More Americans receive disability benefits than 20 years ago though people are less likely to have physically demanding jobs, health care has improved, and the Americans With Disabilities Act bans discrimination against the handicapped.
“The weird thing is disability enrollment is going up like crazy’’ when “we should be able to help keep people in the workforce,’’ Duggan said.
Social Security comprises two programs: the retirement plan supporting 40 million senior citizens and 6 million survivors, and the disability insurance program created during the Dwight Eisenhower administration to prevent sick and injured workers from becoming destitute.
The disability program currently pays benefits averaging $1,111 a month, with the money coming from the Social Security payroll tax taken out of workers’ paychecks.
The program cost $132 billion last year, more than the combined annual budgets of the departments of Agriculture, Homeland Security, Commerce, Labor, Interior, and Justice.
That doesn’t include an additional $80 billion spent because disability beneficiaries become eligible for Medicare, regardless of their age, after a two-year waiting period.
The disability program, which has been spending more than it receives in revenue for four consecutive years, is projected to exhaust its trust fund in 2016, according to a Social Security trustees report released last month.

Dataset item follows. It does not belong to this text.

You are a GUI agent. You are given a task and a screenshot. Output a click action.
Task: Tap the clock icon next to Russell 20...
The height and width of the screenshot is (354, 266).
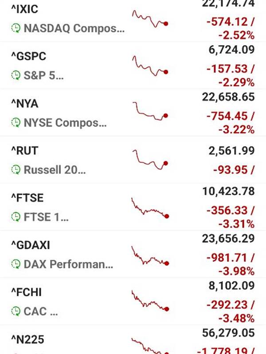pos(16,170)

By comparison, the separate trust fund financing senior citizens’ Social Security benefits is projected to run out in 2035 while Medicare’s primary fund will be exhausted in 2024.
The retirement portion of Social Security costs $600 billion a year, while Medicare costs $560 billion annually.
Once the disability program runs through its reserve, incoming payroll tax revenue will cover only 79 percent of benefits, according to the trustees. Because the plan is barred from running a deficit, aid would have to be cut to match revenue.
Duggan said the disability plan has been running on autopilot for decades and lawmakers could find savings to help avoid the scheduled cuts. While federally financed, the program is administered by the states and disability rates among them vary widely.
West Virginia topped the list in 2010, with 9 percent of residents between ages 18 and 64 receiving aid. Utah and Alaska had the lowest rates at 2.8 percent.
People whose benefit applications are rejected can appeal to administrative law judges.